Yep I am in Lithia Springs waiting for it to hit us. Be safe!!! Georgia Folks don't go out if you don't have to.


----------



## SuthernStyles (Nov 7, 2009)

There is a 4th super cell right behind this other one about to come thru. If I disappear it was a Tornado lol


----------



## Lex's Guardian (Aug 8, 2009)

I have family in Douglasville, Fayetteville & Griffin! My Dad & ex(still)stepmommy use to live in Villa Rica.

Be safe Yall! My Aunt works for GEMA & says this is suppose to be a real doozey tonight


----------



## Blue_Nose_Bella (Jan 16, 2011)

Keeping you all in my thoughts and prayers! Stay safe!!


----------



## dmcfall13 (Aug 18, 2010)

Probably the same storm that just came through Knoxville about 2 hours ago. Was getting the start of some funnel clouds out of it here. Here are some pics different friends from around my area has sent me.



















If I seen this 1 you best believe I'd be turning around lol. This was right at the Bowater paper plant in Athens Tn.


----------



## Sadie (Jun 18, 2008)

WOW Dmc those are cool pics!! Those are def funnel clouds. Hope you guys are safe as well!! Everyone bring the dog's in if they are outside!!


----------



## bluefamily (Aug 8, 2007)

yeah we've been getting the leftover clouds and storms here in Louisiana...y'all stay safe!


----------



## angelbaby (Feb 4, 2010)

wow very cool pics, looks scary thankfully with all the mountains we have here we never get those, closest I have seen one is like this in pictures. hope you all stay safe.


----------



## dmcfall13 (Aug 18, 2010)

A few more pics I've gotten. The hail is really coming down now. And thx. for the well wishes guys. We are getting some crazy storms here. As soon as 1 stops another 1 kicks in!

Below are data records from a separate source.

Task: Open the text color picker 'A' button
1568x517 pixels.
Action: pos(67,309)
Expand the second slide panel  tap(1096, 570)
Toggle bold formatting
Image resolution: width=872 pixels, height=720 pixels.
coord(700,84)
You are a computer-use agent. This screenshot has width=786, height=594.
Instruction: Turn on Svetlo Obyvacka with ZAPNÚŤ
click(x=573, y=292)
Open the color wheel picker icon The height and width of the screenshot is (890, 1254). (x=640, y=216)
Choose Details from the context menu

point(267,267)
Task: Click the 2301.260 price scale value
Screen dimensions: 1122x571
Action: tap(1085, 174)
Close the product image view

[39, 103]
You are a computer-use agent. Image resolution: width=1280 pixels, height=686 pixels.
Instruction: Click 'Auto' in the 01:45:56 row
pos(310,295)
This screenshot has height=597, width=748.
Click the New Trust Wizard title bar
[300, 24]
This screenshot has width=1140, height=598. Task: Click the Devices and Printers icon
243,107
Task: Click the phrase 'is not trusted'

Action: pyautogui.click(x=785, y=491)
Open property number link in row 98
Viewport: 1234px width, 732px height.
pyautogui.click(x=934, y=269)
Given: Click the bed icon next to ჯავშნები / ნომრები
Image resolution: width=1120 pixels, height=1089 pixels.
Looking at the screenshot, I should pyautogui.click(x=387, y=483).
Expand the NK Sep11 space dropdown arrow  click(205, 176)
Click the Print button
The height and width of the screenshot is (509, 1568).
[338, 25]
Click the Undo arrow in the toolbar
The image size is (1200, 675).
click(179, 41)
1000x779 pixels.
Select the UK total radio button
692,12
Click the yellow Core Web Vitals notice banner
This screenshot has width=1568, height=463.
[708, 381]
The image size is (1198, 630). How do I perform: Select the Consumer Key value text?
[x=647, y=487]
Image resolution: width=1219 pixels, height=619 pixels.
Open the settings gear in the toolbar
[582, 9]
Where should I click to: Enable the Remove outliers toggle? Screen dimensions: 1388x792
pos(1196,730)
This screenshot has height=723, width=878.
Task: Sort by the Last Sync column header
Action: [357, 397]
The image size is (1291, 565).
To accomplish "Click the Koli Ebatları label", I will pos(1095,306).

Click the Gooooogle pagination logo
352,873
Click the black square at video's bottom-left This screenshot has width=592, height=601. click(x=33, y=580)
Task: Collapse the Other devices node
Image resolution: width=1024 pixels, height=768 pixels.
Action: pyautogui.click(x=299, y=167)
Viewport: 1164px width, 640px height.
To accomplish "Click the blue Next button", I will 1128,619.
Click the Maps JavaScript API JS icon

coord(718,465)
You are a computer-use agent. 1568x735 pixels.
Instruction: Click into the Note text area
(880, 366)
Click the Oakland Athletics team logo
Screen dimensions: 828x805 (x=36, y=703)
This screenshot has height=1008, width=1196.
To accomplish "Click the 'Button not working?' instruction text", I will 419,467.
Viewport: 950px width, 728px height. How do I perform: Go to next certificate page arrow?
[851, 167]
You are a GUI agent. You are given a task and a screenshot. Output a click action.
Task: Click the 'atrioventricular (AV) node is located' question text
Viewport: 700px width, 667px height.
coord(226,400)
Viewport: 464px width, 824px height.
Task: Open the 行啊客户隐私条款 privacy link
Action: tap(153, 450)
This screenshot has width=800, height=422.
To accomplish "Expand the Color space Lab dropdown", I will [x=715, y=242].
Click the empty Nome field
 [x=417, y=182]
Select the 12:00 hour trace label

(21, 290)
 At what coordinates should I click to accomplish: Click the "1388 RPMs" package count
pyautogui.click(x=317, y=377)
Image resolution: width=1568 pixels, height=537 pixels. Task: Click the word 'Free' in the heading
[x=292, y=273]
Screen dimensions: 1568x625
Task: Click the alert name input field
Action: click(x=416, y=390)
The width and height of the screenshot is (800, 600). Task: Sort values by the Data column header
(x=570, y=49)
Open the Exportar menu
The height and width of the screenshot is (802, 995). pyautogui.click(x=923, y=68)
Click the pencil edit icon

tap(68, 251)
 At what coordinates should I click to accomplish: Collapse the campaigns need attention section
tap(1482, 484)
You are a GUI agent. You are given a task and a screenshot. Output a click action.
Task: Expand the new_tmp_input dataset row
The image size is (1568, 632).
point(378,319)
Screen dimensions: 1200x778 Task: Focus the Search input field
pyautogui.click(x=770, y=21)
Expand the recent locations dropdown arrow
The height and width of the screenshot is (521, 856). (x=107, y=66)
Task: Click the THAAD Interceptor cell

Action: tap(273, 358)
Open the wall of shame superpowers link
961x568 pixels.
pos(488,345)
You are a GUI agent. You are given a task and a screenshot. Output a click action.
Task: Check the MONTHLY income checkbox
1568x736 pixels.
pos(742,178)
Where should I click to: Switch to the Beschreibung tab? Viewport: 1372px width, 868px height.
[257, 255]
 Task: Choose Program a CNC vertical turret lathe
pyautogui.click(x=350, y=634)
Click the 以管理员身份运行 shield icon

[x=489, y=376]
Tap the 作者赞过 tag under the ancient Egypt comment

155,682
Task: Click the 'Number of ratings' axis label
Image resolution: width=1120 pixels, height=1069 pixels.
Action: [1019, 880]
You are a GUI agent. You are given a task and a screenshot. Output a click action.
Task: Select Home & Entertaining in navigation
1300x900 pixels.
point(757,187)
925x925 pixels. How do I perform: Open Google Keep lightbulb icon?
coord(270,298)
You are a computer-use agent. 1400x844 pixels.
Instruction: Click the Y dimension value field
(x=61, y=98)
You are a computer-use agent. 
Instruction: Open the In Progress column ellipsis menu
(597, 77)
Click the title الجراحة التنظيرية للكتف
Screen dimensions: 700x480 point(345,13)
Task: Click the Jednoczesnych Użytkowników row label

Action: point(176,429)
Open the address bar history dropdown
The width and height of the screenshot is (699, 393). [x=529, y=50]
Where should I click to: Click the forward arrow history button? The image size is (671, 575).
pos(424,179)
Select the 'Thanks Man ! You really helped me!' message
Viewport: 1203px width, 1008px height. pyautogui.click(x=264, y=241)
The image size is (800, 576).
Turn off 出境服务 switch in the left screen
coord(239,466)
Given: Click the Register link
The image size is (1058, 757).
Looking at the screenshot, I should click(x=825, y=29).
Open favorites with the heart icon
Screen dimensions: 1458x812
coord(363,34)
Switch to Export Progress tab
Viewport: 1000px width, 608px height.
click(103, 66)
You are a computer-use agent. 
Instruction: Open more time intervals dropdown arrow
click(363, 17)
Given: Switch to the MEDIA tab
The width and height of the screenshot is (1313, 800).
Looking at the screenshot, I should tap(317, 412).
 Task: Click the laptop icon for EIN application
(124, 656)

Hail out of my yard. Glad the truck is in the garage lol.


----------



## wild_deuce03 (Aug 14, 2010)

Those pics are crazy!!! Hope everyone is OK. Saw they did a lot of damage. Those storms are supposed to be heading into NC tomorrow. Hopefully they die down a little.


----------



## Sadie (Jun 18, 2008)

WOW That is insane!! It just started lightening here. I am glad everyone is ok. Wild Deuce I heard on the weather channel that once it reaches you guys it should have died down quite a bit so hopefully you guys won't get anything serious. Lauren and Ronnie I hope you guys are ok as well!!


----------



## dmcfall13 (Aug 18, 2010)

I believe it's about done here now. Got so many pics friends have sent me its unreal. Here is a few more lol.

East side of Knoxville.



















West Knoxville the side I live on. Imagine hitting this at 50 mph.


----------



## PerfectPit (Aug 2, 2010)

That is crazy. We've had 2 tornado warnings here in Ohio so far today and now we are under thunderstorm warnings for the night. We haven't seen nothing like you are showing in the your pics though, so far.


----------



## pitbullmamanatl (Jun 1, 2010)

Just got off of work I am in Woodstock and they said there is a tornado on the ground off 75 in Bartow County about 30 minutes from me. Sirens been going off all night here.


----------



## dsgdlover (Feb 21, 2011)

be safe, not to bad here in Stn Mtn, hope it stays this way....


----------



## aus_staffy (Nov 10, 2009)

Can't believe the wild weather you guys are having. Be safe, Americans!


----------



## ThaLadyPit (Oct 12, 2008)

Tornado watch expired here at 1030 pm. Rain has stopped, but we still have some flickers of lightning here. Temp has definitely dropped now, and feels great compared to this afternoon when I was at work. D, I believe I saw your first pic of the hail on the news tonight on channel 10 lol. I swear they showed that exact pic. Great pix though. Thanks for sharing.


----------



## dmcfall13 (Aug 18, 2010)

You could have a friend of mine took it and posted it on our local news facebook page. They was a lot on there that were crazy.

Facebook WBIR WEATHER

Check this 1 out that a student from UT took. It's a awesome pic of lightning.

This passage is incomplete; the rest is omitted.